Work order :: Extract the text of every entry below exactly; leave images out.

(Dataset entries)
▶

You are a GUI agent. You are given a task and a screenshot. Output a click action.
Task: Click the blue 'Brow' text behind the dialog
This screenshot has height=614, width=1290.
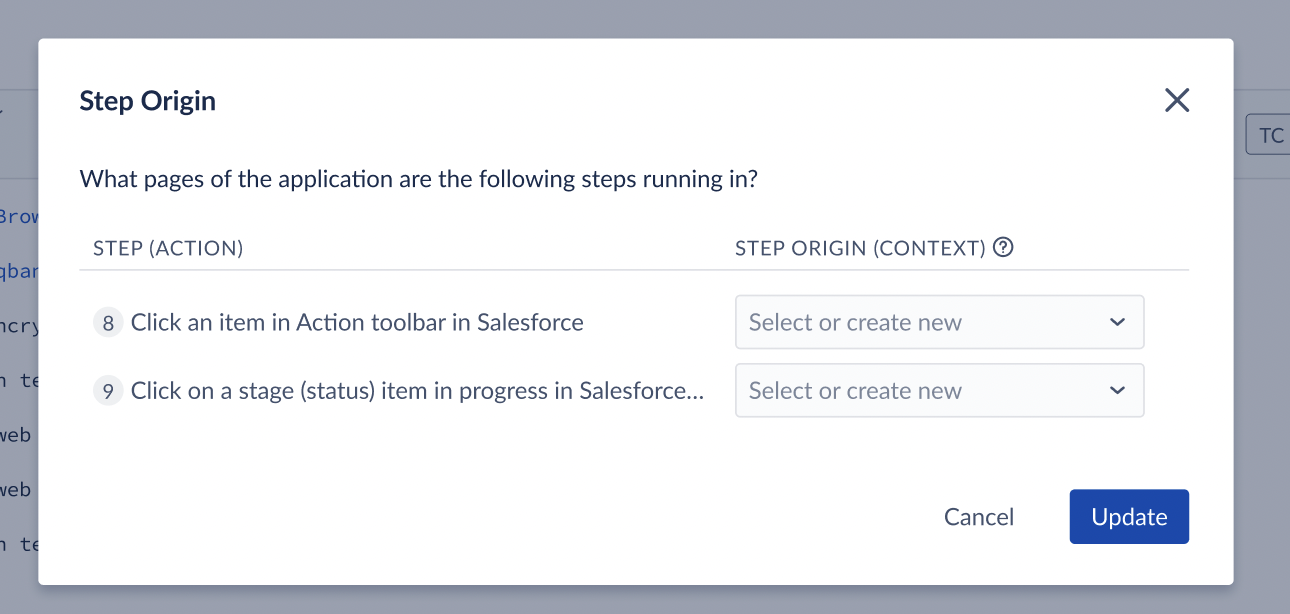tap(19, 216)
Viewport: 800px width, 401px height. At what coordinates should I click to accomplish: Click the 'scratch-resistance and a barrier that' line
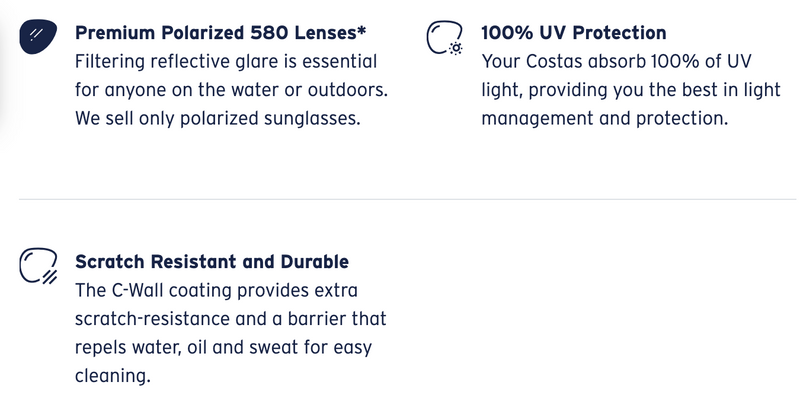[231, 319]
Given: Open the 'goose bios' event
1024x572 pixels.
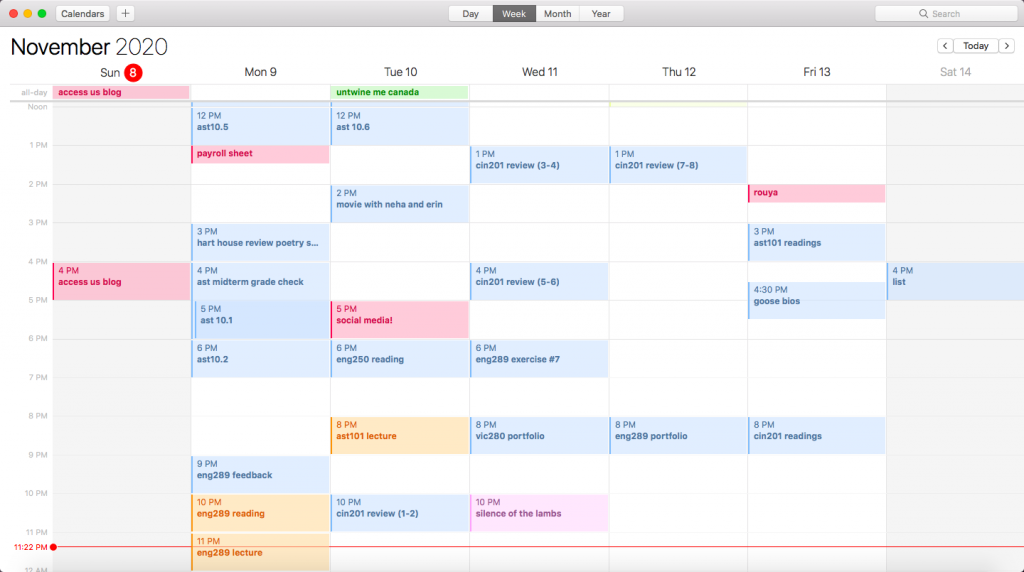Looking at the screenshot, I should point(816,301).

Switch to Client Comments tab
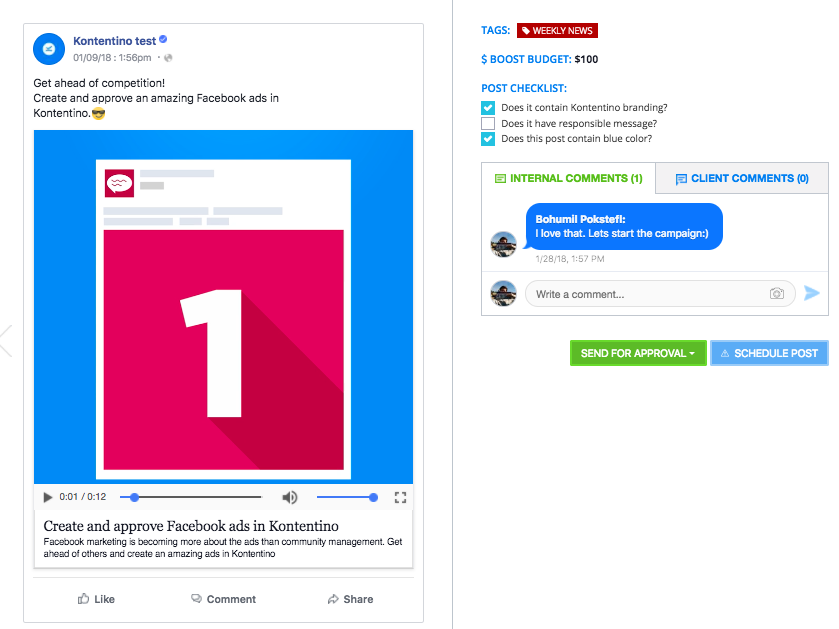(x=742, y=178)
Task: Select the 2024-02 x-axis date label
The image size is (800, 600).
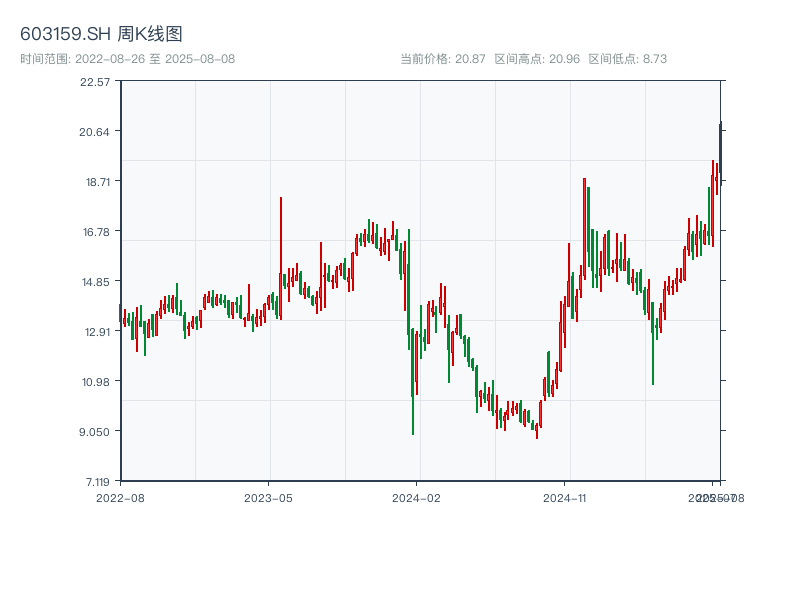Action: pyautogui.click(x=417, y=497)
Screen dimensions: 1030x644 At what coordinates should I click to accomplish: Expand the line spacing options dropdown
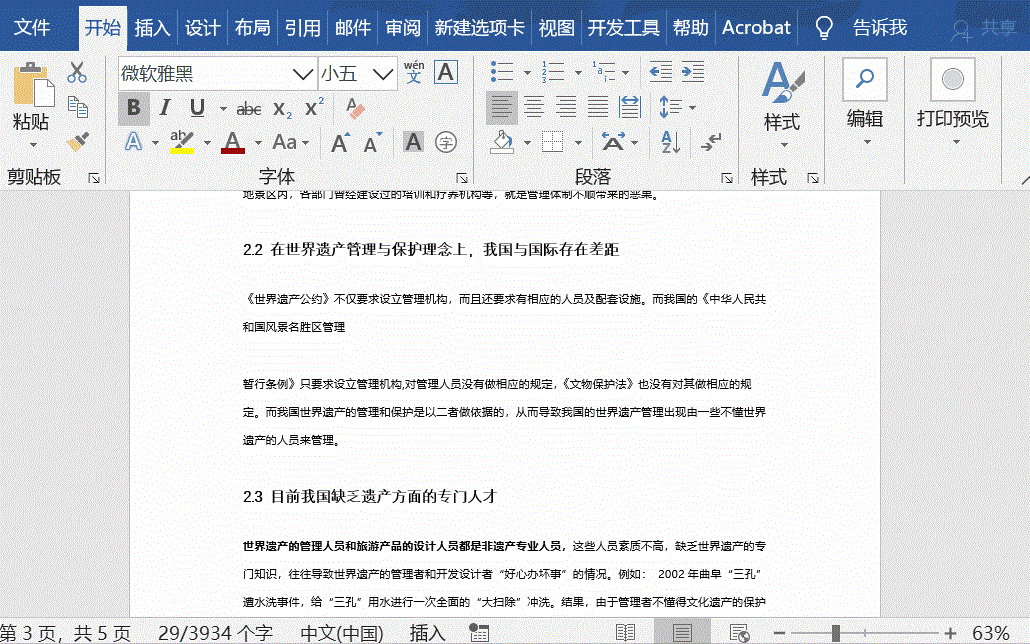tap(693, 107)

◀

Exercise result ::
You are a GUI agent. You are given a task and a screenshot. Output a click action.
Task: Click the blue 'Brow' text behind the dialog
This screenshot has height=614, width=1290.
tap(19, 216)
Viewport: 800px width, 401px height. At what coordinates should I click to accomplish: Click the 'scratch-resistance and a barrier that' line
[231, 319]
Given: Open the 'goose bios' event
1024x572 pixels.
Looking at the screenshot, I should point(816,301).

Switch to Client Comments tab
(x=742, y=178)
Task: Select the 2024-02 x-axis date label
The image size is (800, 600).
Action: pyautogui.click(x=417, y=497)
Screen dimensions: 1030x644 At what coordinates should I click to accomplish: Expand the line spacing options dropdown
tap(693, 107)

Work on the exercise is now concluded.